She was given two months to live. That was at the end of summer. What would happen our kids? Would we be able to live a normal life? Those questions ran through my head day in and day out.
She laid there on the bed, IVs in her frail arms, hardly talking because she was so weak. When I looked at her I couldn't help but shed a tear, but I couldn't show her how much pain I was experienceing. We have been married for ten years and knew we wanted to grow old together. She sat there on the metal bed and I couldn't do anything except stand by her side with support every second of every hour of every day. Her eyes, squinty and small, were always filled with hope. There was never a bad thought in her head or a thought about death. The cows in the picture on the wall always made her smile, because it reminded her of her home when she was a little girl in Wyoming. She was very weak and famished and I was always hesitant to let the kids see their mother this way. She had gone through many tests and there was nothing that could save her.

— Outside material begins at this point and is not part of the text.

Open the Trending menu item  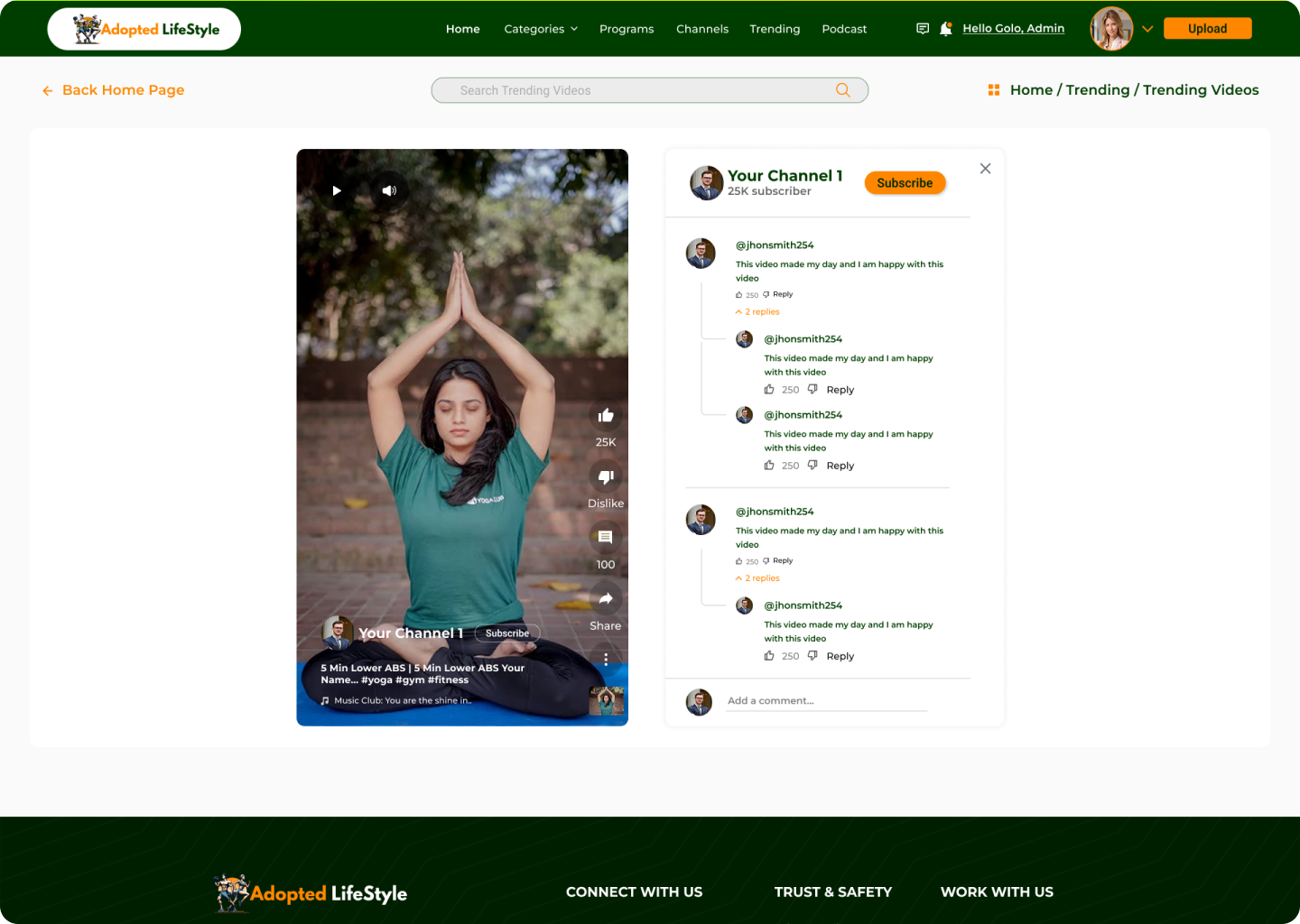(x=775, y=29)
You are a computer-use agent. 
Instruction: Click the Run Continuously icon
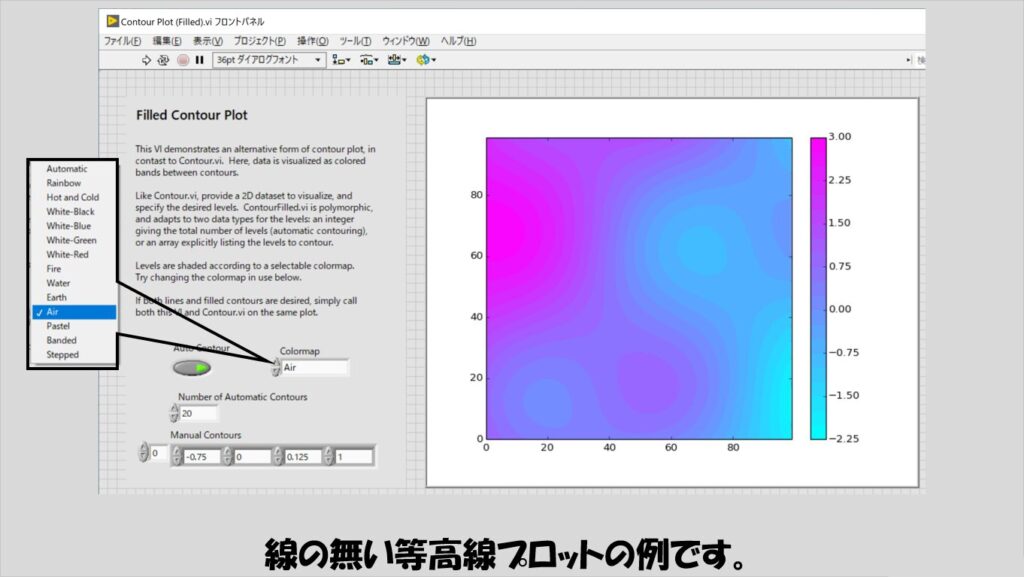click(x=163, y=60)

I slept on that horrible couch or chair, every night. It pained me but I knew it didn't top the pain and suffering that she was going through, not just physical but mental and emotional. When I didn't want to leave her side, but I was so tired, I would fall asleep on the blue squeaky chair next to her bed hoping she would wake up the next morning. It was day and the two kids were coming. Kids their ages, ten and eight, should never have to go through something so tragic. But, when they came running into the room, their faces were always filled with joy. Every time they visited they brought one flower, never white because those were the colors of the boring room.